Personal information
- Full name: Olsen Tzuan Murrain
- Born: 24 April 1982 (age 44) Montserrat
- Batting: Right-handed
- Bowling: Right-arm medium

Domestic team information
- 2001: Leicestershire Cricket Board

Career statistics
| Competition | LA |
| Matches | 2 |
| Runs scored | 0 |
| Batting average | 0.00 |
| 100s/50s | –/– |
| Top score | 0 |
| Balls bowled | 96 |
| Wickets | – |
| Bowling average | – |
| 5 wickets in innings | – |
| 10 wickets in match | – |
| Best bowling | – |
| Catches/stumpings | –/– |
- Source: Cricinfo, 16 November 2010

= Olsen Murrain =

Montserratian-born English cricketer (born 1982)

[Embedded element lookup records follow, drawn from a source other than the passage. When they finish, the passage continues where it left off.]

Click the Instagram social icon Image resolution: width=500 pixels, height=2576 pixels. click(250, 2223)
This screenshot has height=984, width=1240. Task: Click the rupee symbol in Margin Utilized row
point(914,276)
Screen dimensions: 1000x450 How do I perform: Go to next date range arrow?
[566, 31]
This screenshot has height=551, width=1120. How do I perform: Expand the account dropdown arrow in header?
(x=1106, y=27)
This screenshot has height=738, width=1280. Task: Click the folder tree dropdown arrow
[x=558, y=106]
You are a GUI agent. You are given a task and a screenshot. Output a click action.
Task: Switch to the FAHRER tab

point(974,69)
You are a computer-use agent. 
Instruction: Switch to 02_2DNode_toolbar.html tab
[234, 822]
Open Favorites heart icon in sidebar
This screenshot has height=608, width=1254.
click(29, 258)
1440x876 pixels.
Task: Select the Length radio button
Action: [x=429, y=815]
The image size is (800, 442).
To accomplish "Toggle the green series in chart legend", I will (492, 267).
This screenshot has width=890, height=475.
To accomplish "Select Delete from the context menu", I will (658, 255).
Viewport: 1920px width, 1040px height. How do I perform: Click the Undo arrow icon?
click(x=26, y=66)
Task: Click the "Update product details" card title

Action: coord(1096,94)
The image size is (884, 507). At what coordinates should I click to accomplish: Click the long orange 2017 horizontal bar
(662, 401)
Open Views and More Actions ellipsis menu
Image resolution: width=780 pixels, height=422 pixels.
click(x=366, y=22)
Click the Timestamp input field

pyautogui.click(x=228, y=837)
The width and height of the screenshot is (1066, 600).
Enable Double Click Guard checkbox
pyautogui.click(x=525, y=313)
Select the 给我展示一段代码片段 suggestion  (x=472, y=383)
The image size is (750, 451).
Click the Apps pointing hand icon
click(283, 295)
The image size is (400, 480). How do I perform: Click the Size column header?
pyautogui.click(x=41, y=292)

Olsen Tzuan Murrain (born 24 April 1982) is a Montserratian born English cricketer. Murrain is a right-handed batsman who bowls right-arm medium pace. He was born on the Caribbean island of Montserrat.

Murrain represented the Leicestershire Cricket Board in 2 List A matches against the Northamptonshire Cricket Board and Kent Cricket Board in the 1st and 2nd rounds of the 2002 Cheltenham & Gloucester Trophy which were held in 2001.